In this blog series we look forward to introducing our team here at the CCT. We hope you will enjoy learning more about the scope and variety of the work that we do.

This week we spoke to Jessica Clarke our Communications Officer who first joined the CCT as a volunteer. Read more below about her varied role in the Communications Team, editing Pinnacle (our members magazine), and her favourite depictions of female saints in our churches. 

What is your role at CCT?

I'm Communications Officer at CCT,  one of three members of the Communications team. I'm usually based in the National office in London, but am currently home based not too far away in South West London. 

My role is quite varied and includes being the editor of our member's magazine Pinnacle, assisting with film hire enquiries, helping to look after CCT's digital image library, occasionally trying my hand at design work and supporting the Comms team with any PR and marketing projects. 

When did you start working for CCT?

I started as Communications Officer in May 2019. However, my time with CCT began in July 2018 when I volunteered with the Learning and Participation team as part of my MA in Museum Studies. What was supposed to be a two-month project working on Google Arts and Culture ended up growing into 8 months and I returned to work at CCT shortly after.
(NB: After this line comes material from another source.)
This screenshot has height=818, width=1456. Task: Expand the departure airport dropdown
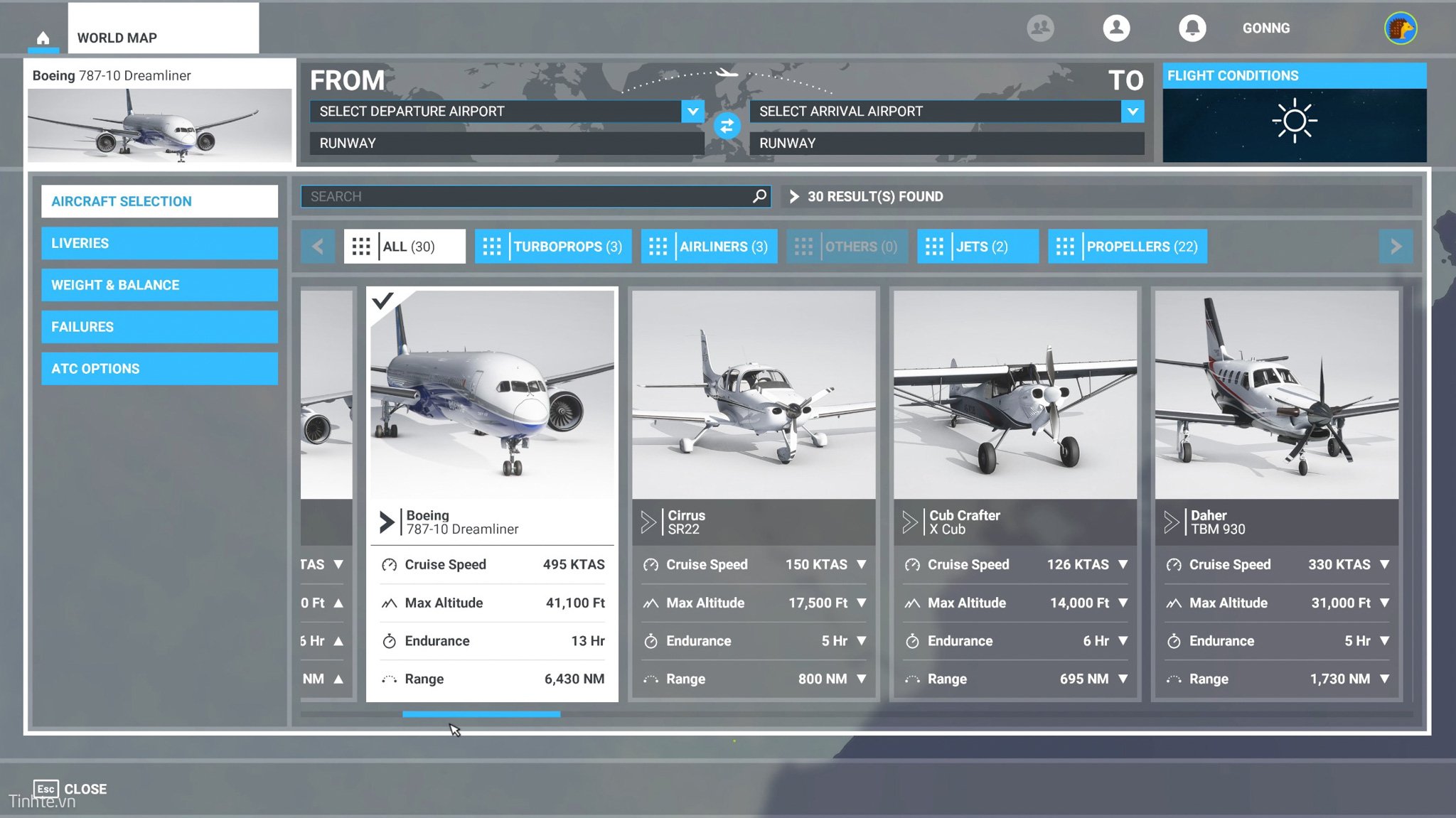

What is the first CCT church you visited?

Holy Trinity in Halstead, Essex. A lovely Victorian Church by Sir George Gilbert Scott, near my family home. I especially love the stained-glass window of Saint Hilda, Abbess of Whitby and the depiction of the ruined Whitby Abbey below.

What it you favourite detail found in a CCT church and where is it?

There's so many! I guess perhaps the Rood Screen at St Mary the Virgin in Wiggenhall, Norfolk. It's amazing how well the details of the mostly female saints depicted have survived since the 16th century. My favourite part has to be St Catherine, with a book in one hand and sword in the other.